Put simply — no one likes it when you call their baby ugly. Even if it objectively is.

What is more compelling is that we know that as much as 90% of the time companies are inaccurate when they “trust their gut” on customer preferences.* That’s a lot of potentially ugly babies!

If up to 90% of decisions being made without an experiment are wrong, why are we not experimenting more? Or at the very least, why are we not at least spending more time questioning the results of every release? I mean, beside the fact that we’d grind all progress to a halt? Why do so many releases get a pass, while experiment results get torn into with meeting after meeting, new data pull after new data pull?

Don’t get me wrong; I love to scrutinize experiment results. One of my favorite things about running an experiment is discovering unexpected things, or developing new ideas as you really dig in and understand the data that is created. I want (and need) that level of scrutiny to be put towards every feature that is released!

I don’t want to paint an utterly dire picture here. More often than not, an experiment has a null result, or we don’t reach the level of confidence that we need to really trust that what we’re detecting is an actual signal and not just random noise. We can do the best experiment planning in the world, but the reason that we experiment is that real world data doesn’t always live up to our expectations.

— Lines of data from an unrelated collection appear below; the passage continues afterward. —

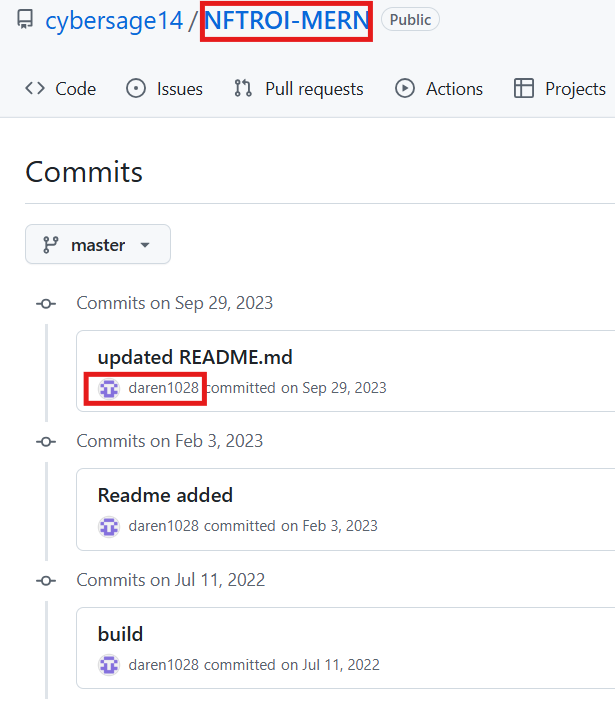Click the Actions play icon
The height and width of the screenshot is (705, 615).
point(405,88)
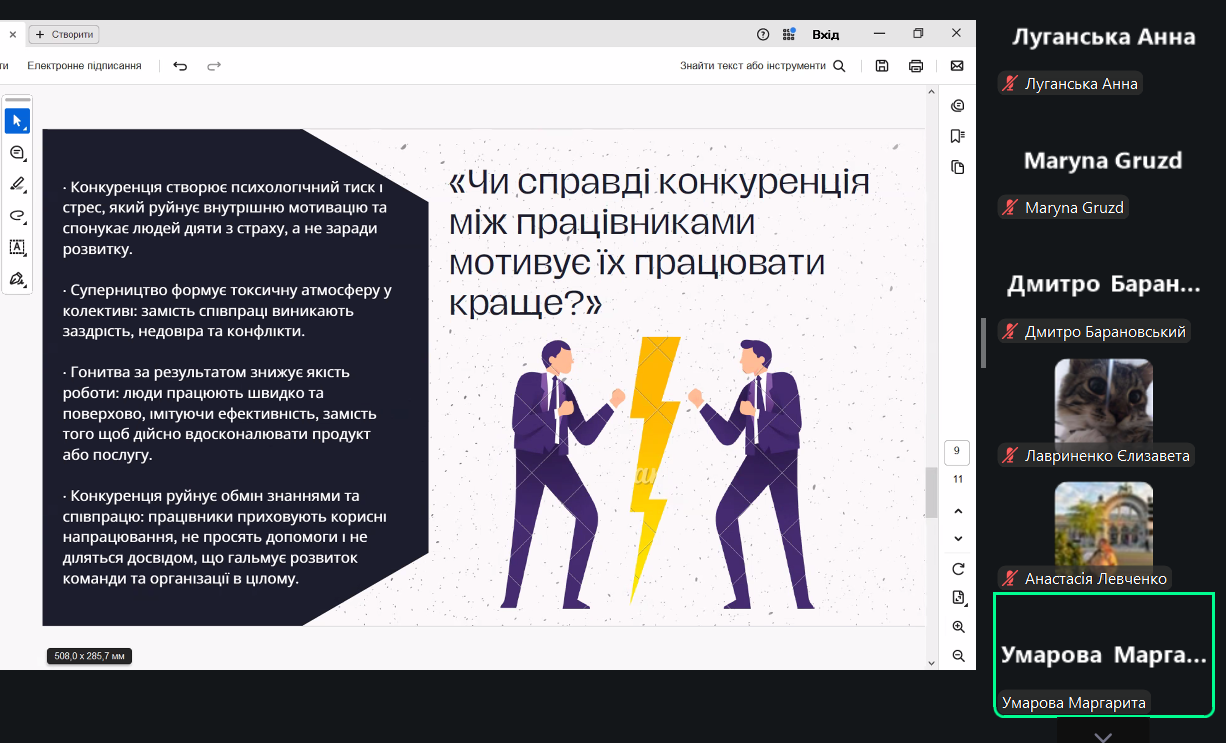Click the Створити new tab button
1226x743 pixels.
(65, 34)
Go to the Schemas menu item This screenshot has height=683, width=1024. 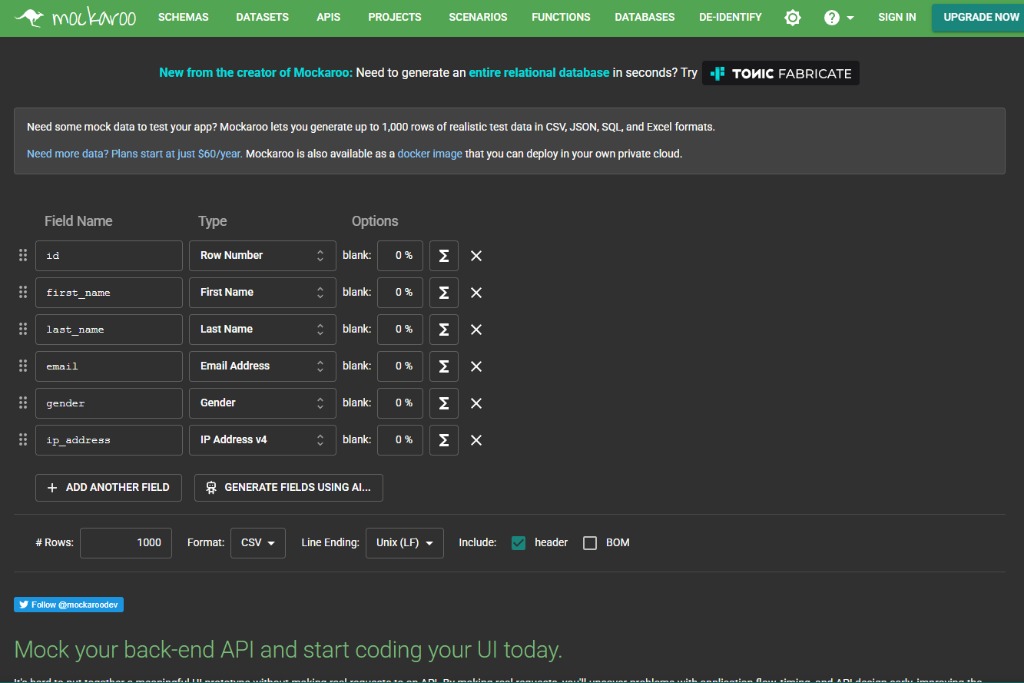click(183, 17)
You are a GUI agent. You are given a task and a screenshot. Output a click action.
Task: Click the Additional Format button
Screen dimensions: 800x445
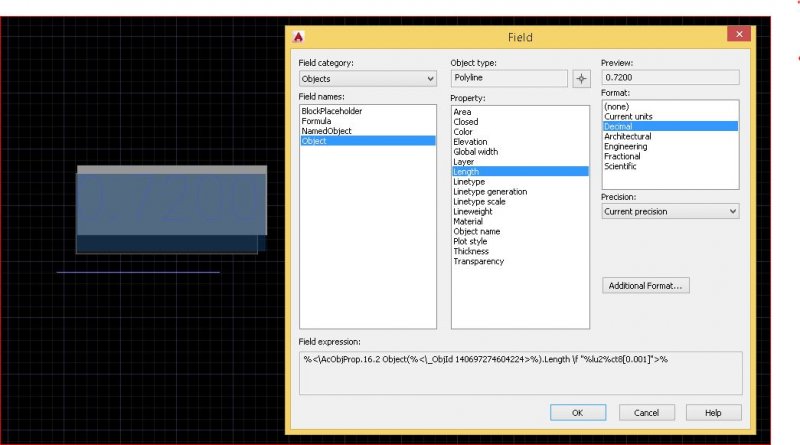tap(646, 286)
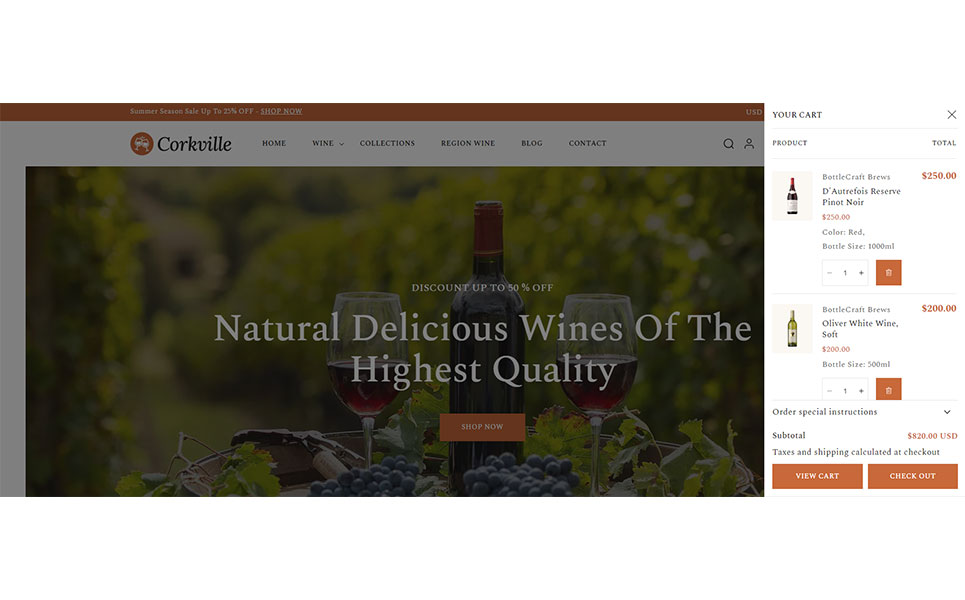The image size is (965, 600).
Task: Remove Oliver White Wine with trash icon
Action: point(888,390)
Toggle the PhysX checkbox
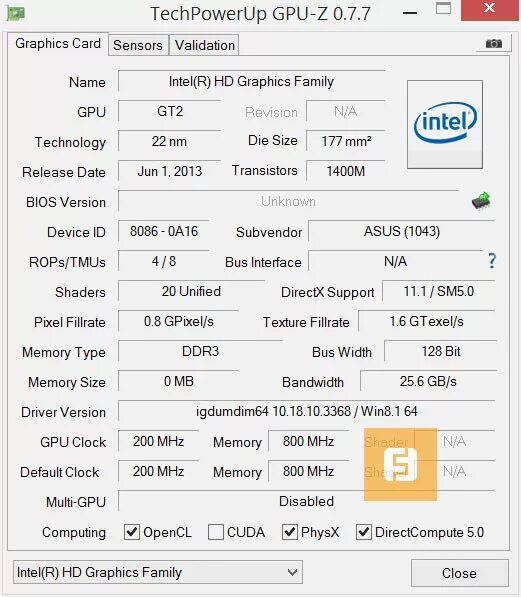 click(289, 532)
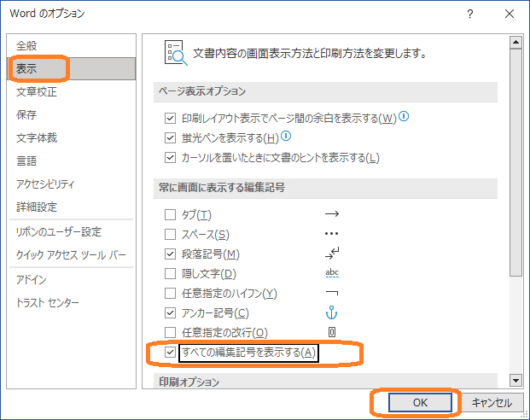
Task: Click the paragraph mark symbol icon
Action: pos(332,253)
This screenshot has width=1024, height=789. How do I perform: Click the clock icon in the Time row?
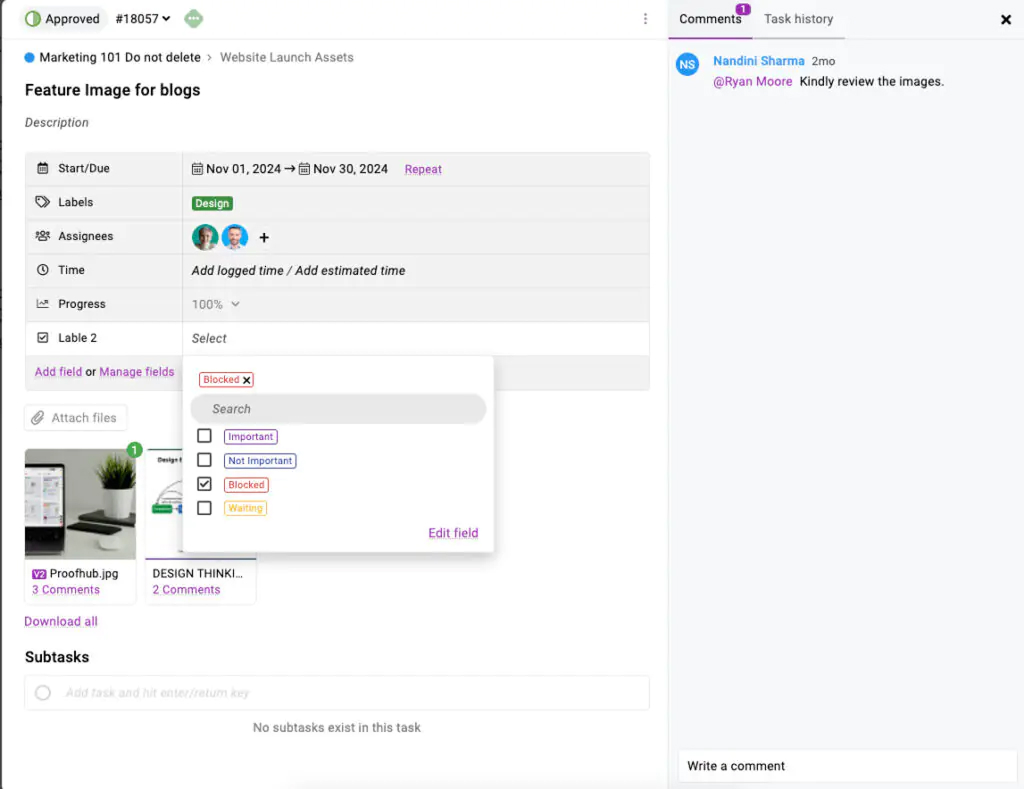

To steal a sports analogy – it’s why we play the game, right?

So the 90% statistic referenced above doesn’t mean that by running experiments, we’ll never make a bad decision again. But we can do so much more if we take just a little time to make sure that when we release something to market, we’re being thoughtful about how we’ll measure for success against our business metrics that matter.

Simply making sure you’re capturing the goals you want to drive when you release a feature to market is a great start. Actually running an experiment to measure the results of that feature is the gold standard! Releasing new features with careful planning in order to learn, adapt, and optimize your product, using real user data, is truly the only way to arm yourself with real information that you can use to make better decisions.

Experimentation doesn’t require massive changes to be worthwhile. In reality, experimentation is a way to validate and ensure that we’re making small, incremental improvements.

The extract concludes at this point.